■ SELECTED EXTRACT ■
# # # # # # #
World Cup 2010: What Do You Know About Slovenia?
Slovenia is playing England in the World Cup today and we’d wager that you probably know a lot more about one country than the other. So here’s a quick user’s guide to Slovenia.
UPDATE: If you’re a Brit who already booked a holiday in Slovenia for this year with one of eight UK travel companies, the Slovenian Tourist Board has a treat for you, depending on how far the Slovenian team goes in the World Cup. If they advance to the quarter-finals, you get 25% back, if they make it to the semi-finals, you get 50% back, and if the Slovenian team wins, you get a 100% refund! Details here.
# # # # # # #
■ DATA TO PROCESS ■
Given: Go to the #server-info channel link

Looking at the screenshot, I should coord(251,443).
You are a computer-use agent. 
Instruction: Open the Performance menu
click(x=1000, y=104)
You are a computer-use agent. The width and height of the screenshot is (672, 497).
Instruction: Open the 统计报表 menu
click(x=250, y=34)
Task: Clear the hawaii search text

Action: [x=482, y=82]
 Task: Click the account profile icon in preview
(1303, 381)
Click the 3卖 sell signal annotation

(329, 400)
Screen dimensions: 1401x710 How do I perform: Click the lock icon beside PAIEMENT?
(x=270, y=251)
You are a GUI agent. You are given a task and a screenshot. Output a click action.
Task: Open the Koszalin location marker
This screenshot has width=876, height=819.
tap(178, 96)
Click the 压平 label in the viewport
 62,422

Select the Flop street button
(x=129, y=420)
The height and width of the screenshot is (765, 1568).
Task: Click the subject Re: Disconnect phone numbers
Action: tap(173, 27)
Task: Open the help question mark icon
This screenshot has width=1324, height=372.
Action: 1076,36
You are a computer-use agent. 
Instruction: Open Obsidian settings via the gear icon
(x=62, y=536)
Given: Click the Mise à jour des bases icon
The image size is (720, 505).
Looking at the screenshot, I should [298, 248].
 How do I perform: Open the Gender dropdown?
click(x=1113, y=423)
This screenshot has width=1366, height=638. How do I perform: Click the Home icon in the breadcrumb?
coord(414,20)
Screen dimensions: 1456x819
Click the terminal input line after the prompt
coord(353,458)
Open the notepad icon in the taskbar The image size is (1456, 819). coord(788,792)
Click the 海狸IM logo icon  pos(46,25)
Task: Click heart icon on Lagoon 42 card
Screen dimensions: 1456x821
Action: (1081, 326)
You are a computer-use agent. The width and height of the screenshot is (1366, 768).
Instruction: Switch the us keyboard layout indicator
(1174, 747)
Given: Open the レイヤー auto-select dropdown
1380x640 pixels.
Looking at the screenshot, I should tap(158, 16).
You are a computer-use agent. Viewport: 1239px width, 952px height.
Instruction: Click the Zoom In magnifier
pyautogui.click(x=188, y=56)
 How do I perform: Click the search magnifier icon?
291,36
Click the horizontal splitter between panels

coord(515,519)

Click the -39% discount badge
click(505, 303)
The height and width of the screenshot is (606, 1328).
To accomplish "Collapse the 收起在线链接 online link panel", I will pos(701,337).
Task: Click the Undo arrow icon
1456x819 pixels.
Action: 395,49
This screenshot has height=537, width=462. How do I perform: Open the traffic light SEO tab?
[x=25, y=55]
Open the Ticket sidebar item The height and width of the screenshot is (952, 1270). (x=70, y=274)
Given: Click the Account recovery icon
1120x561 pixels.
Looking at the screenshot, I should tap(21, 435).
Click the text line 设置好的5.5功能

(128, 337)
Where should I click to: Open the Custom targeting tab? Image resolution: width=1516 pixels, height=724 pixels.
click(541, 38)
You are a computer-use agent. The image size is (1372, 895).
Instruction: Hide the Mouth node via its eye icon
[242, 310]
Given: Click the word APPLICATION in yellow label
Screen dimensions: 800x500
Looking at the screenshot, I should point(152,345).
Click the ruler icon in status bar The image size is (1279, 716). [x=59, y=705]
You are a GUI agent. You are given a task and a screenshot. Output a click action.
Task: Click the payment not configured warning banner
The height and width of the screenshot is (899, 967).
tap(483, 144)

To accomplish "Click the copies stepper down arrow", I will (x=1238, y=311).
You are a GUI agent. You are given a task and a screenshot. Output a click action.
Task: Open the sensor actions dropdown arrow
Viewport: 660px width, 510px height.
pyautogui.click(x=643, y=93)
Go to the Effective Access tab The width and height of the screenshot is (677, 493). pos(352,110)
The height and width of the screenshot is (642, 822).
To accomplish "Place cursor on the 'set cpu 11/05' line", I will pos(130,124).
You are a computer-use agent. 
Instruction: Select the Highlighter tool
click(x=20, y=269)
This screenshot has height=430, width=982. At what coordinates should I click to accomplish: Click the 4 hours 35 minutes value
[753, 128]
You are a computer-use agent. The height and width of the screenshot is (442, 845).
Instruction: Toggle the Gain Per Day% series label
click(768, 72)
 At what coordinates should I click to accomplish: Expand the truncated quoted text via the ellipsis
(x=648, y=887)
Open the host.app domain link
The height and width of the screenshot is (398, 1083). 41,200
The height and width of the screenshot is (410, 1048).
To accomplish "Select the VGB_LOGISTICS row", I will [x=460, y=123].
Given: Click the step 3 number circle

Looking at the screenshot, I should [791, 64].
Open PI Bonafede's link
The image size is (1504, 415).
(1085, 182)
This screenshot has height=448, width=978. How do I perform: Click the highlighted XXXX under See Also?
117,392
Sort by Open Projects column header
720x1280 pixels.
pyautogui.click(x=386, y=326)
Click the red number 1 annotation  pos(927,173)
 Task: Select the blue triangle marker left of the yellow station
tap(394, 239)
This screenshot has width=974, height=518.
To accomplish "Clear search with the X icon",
# # # # # # #
■ AIM A ■
Answer these questions from the Slovenia article, one answer per line:
(i) Which country is Slovenia playing in the World Cup today?
(ii) What share of the holiday cost is returned if the Slovenian team reaches the semi-finals?
(iii) With how many UK travel companies must the holiday have been booked?
■ AIM B ■
Pick out every line of the records that contains the string "marker", matching case exactly, and copy each of those lines.

■ CORRECT OUTPUT A ■
(i) England
(ii) 50%
(iii) Eight

■ CORRECT OUTPUT B ■
Task: Open the Koszalin location marker
 Task: Select the blue triangle marker left of the yellow station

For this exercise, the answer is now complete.